Mon, Nov 23, 2009 - Page 9 News List

Feeding billions as oil supplies fall

The challenge of feeding billions of people as supplies of oil keep falling is staggering, and yet leaders’ heads remain stuck in the sand

By George Monbiot  /  THE GUARDIAN , LONDON

Idon’t know when global oil supplies will start to decline. I do know that another resource has already peaked and gone into free fall — the credibility of the body that’s meant to assess them.

Last week two whistle-blowers from the International Energy Agency (IEA) alleged that it has deliberately upgraded its estimate of the world’s oil supplies in order not to frighten the markets. Three days later, a paper published by researchers at Uppsala University in Sweden showed that the IEA’s forecasts must be wrong, because it assumes a rate of extraction that appears to be impossible. The agency’s assessment of the state of global oil supplies is beginning to look as reliable as former Federal Reserve chairman Alan Greenspan’s blandishments about the health of the financial markets.
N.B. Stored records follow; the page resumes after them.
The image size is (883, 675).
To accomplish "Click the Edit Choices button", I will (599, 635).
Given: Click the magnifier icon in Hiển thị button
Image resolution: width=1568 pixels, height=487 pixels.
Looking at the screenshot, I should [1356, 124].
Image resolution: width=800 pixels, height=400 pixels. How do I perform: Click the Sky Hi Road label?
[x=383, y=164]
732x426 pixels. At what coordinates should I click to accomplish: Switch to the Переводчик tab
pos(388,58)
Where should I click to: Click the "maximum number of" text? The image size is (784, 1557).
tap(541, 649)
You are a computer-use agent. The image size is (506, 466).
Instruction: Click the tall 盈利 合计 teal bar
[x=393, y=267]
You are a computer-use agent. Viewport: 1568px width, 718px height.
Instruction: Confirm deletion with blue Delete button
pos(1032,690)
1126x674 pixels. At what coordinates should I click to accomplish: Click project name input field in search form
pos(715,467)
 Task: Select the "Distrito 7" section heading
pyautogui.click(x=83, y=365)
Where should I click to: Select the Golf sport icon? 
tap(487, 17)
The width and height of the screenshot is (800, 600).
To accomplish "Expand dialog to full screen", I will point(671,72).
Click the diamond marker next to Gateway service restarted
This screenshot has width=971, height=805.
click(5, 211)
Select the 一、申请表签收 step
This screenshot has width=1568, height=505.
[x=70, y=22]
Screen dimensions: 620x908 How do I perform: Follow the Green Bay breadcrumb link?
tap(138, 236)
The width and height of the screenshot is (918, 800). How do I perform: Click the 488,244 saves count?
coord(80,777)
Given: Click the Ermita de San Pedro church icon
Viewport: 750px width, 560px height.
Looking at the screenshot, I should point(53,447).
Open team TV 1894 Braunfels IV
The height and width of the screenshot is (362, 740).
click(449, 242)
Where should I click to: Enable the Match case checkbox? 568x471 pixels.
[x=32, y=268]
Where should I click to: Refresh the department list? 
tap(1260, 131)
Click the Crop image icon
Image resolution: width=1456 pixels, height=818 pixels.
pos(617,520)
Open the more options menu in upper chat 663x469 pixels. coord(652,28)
If the whistle-blowers are right, we should be stockpiling ammunition. If we are taken by surprise, if we have failed to replace oil before the supply peaks then crashes, the global economy is stuffed, but nothing the whistle-blowers said has scared me as much as the conversation I had last week with a farmer in Pembrokeshire, southwest Wales.

Wyn Evans, who runs a mixed farm of 69 hectares, has been trying to reduce his dependency on fossil fuels since 1977. He has installed an anaerobic digester, a wind turbine, solar panels and a ground-sourced heat pump. He has sought wherever possible to replace diesel with his own electricity. Instead of using his tractor to spread slurry, he pumps it from the digester on to nearby fields. He’s replaced his tractor-driven irrigation system with an electric one and set up a new system for drying hay indoors, which means he has to turn it in the field only once. Whatever else he does is likely to produce much smaller savings, but these innovations have reduced his use of diesel by only around 25 percent.

Farm scientists at Cornell University say cultivating one hectare of maize in the US requires 40 liters of gasoline and 75 liters of diesel. The amazing productivity of modern farm labor has been purchased at the cost of a dependency on oil. Unless farmers can change the way it’s grown, a permanent oil shock would price food out of the mouths of many of the world’s people. Any responsible government would be asking urgent questions about how long we have got.

Instead, most of them delegate this job to the IEA. I’ve been bellyaching about the British government’s refusal to make contingency plans for the possibility that oil might peak by 2020 for the past two years and I’m beginning to feel like a madman with a sandwich board.

Perhaps I am, but how lucky do you feel?

The new World Energy Outlook published by the IEA last week expects the global demand for oil to rise from 85 million barrels a day last year to 105 million in 2030. Oil production will rise to 103 million barrels, it says, and biofuels will make up the shortfall. If we want the oil, it will materialize.

The agency does caution that conventional oil is likely to “approach a plateau” toward the end of this period, but there’s no hint of the graver warning that the IEA’s chief economist issued when I interviewed him last year: “We still expect that it will come around 2020 to a plateau ... I think time is not on our side here.”

Almost every year the agency has been forced to downgrade its forecast for the daily supply of oil in 2030 — from 123 million barrels in 2004, to 120 million in 2005, 116 million in 2007, 106 million last year and 103 million this year. According to one of the whistle-blowers, however,”even today’s number is much higher than can be justified and the International Energy Agency knows this.”